1. Given that juxtacrine and paracrine signals operate from 0 to 200 um, spatial information is vital to understanding intercellular communication. The presentation of spatial information using Visium is meaningful, and more comprehensive analyses of potential interaction based on distance should be provided, beyond the top 10 interactions (Figure 8).

Thank you for this good question! In this study, we focused on the putative projections from DRG to spinal neuronal types, which may be an important future direction for research on sensory transduction. It will be interesting to determine the intercellular communication in the spinal spot using the spatial transcriptomics data in future studies.

1. The gender-related differences are interesting and, if possible, it would be interesting to explore whether age-related differences or degeneration-related factors exist. Using public data could allow the examination of age-related changes.

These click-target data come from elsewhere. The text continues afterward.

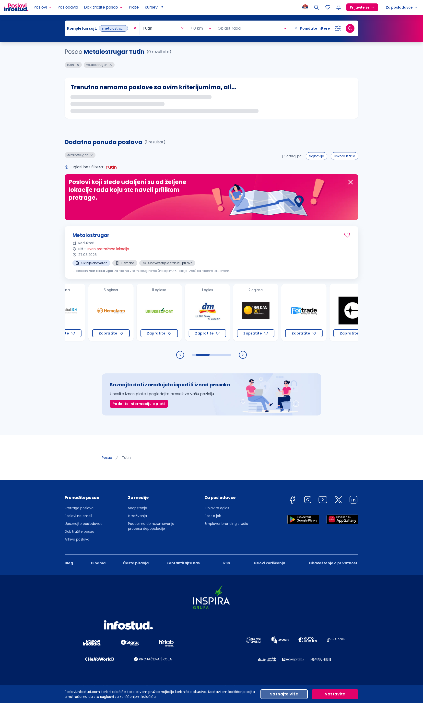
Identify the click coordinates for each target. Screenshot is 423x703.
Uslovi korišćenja (269, 563)
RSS (226, 563)
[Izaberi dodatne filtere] (338, 28)
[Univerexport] (145, 312)
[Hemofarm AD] (97, 312)
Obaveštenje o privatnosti (333, 563)
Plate (134, 7)
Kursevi (151, 7)
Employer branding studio (226, 523)
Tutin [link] (126, 457)
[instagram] (308, 500)
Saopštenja (137, 508)
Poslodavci (68, 7)
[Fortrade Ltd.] (290, 312)
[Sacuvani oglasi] (327, 7)
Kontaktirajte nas (183, 563)
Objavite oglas (217, 508)
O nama (98, 563)
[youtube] (323, 500)
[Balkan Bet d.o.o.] (242, 312)
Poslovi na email (78, 515)
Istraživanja (137, 515)
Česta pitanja (136, 563)
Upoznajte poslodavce (84, 523)
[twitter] (338, 500)
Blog (69, 563)
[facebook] (292, 500)
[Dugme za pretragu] (350, 28)
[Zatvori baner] (350, 182)
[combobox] (99, 28)
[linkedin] (353, 500)
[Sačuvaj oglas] (347, 235)
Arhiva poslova (77, 539)
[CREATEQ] (338, 312)
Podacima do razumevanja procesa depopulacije (151, 526)
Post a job (213, 515)
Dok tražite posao (79, 531)
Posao (107, 457)
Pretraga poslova (79, 508)
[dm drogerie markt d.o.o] (194, 312)
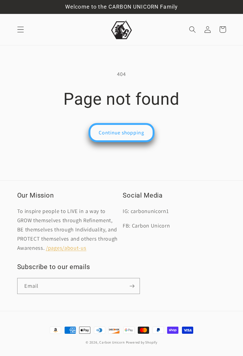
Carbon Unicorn (111, 342)
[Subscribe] (132, 286)
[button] (20, 29)
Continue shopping (121, 132)
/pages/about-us (66, 247)
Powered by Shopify (142, 342)
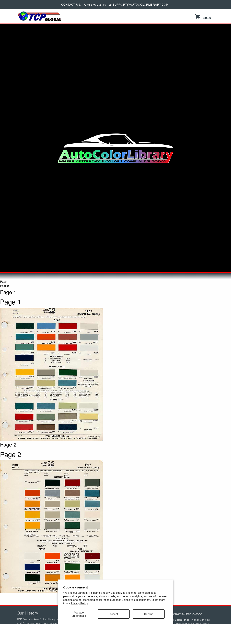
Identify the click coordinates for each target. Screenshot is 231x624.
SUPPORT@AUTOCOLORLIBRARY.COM (140, 4)
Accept (114, 614)
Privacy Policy (79, 603)
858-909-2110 (96, 4)
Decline (148, 614)
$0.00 (207, 18)
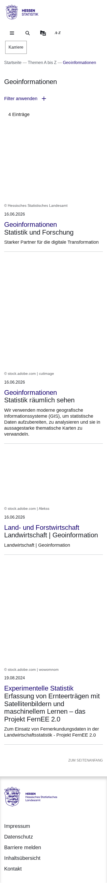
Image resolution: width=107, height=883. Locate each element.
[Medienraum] (43, 33)
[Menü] (12, 33)
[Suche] (27, 33)
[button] (53, 98)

We agree with the reviewer that it is of great importance to identify the age-related differences using spatial transcriptomics and scRNA-seq data of human spinal cord. However, it is currently difficult to obtain comprehensive results due to the limited human spinal cord datasets regarding different ages.

Reviewer #2 (Public Review):

Summary:

In this paper, the authors generated a comprehensive dataset of human spinal cord transcriptome using single-cell RNA sequencing and the Visium spatial transcriptomics platform. They employed Visium data to determine the spatial orientation of each cell type. Using single-cell RNA sequencing data, they identified differentially expressed genes by comparing human and mouse samples, as well as male and female samples.

Strengths:

This study offers a thorough exploration of both cellular and spatial heterogeneity within the human spinal cord. The resulting atlas datasets and analysis findings represent valuable resources for the neuroscience community.

Weaknesses:

The analysis of spatial transcriptomics data was conducted as it is single-cell RNAseq data. However, there are established tools for effectively integrating these two types of data. The incorporation of deconvolution methods could enhance the characterization of each spot's cell type composition.

Thank you very much for your positive comments and suggestions！Indeed, we have used deconvolution methods to incorporate the spinal snRNA-seq and spatial transcriptomics data.

Reviewer #3 (Public Review):

Summary:

Zhang et al sought to use spatial transcriptomics and single-nucleus RNA sequencing to classify human spinal cord neurons. The authors reported 17 clusters on 10x

Visium slides (6 donors) and 21 clusters by single-nucleus sequencing (9 donors). The authors tried to compare the results to those reported in mice and claimed similar patterns with some differing genes.

Strengths:

The manuscript provides a valuable database for the molecular and cellular organization of adult human spinal cords in addition to published datasets (Andersen, et al. 2023; Yadav, et al. 2023).

Weaknesses:

The results are largely observatory and lack quantitative analysis. Moreover, the assertions regarding the sex differences in motor neurons and the potential interactions between DRG and spinal cord neuronal subclusters appear preliminary and necessitate more rigorous validation.

Thank you very much! We have provided the quantitative analysis of the differential expression of SCN10A in male and female spinal cord motor neurons. Our sequencing data revealed putative projections from DRG to spinal neuronal types, which may be an important future direction for research on sensory transduction. We did not use animal models to verify these interactions between DRG and spinal cord neuronal subclusters, which is a major limitation in our study. Nevertheless, our analysis results will provide an important resource for future research to investigate the molecular mechanism underlying spinal cord physiology and diseases.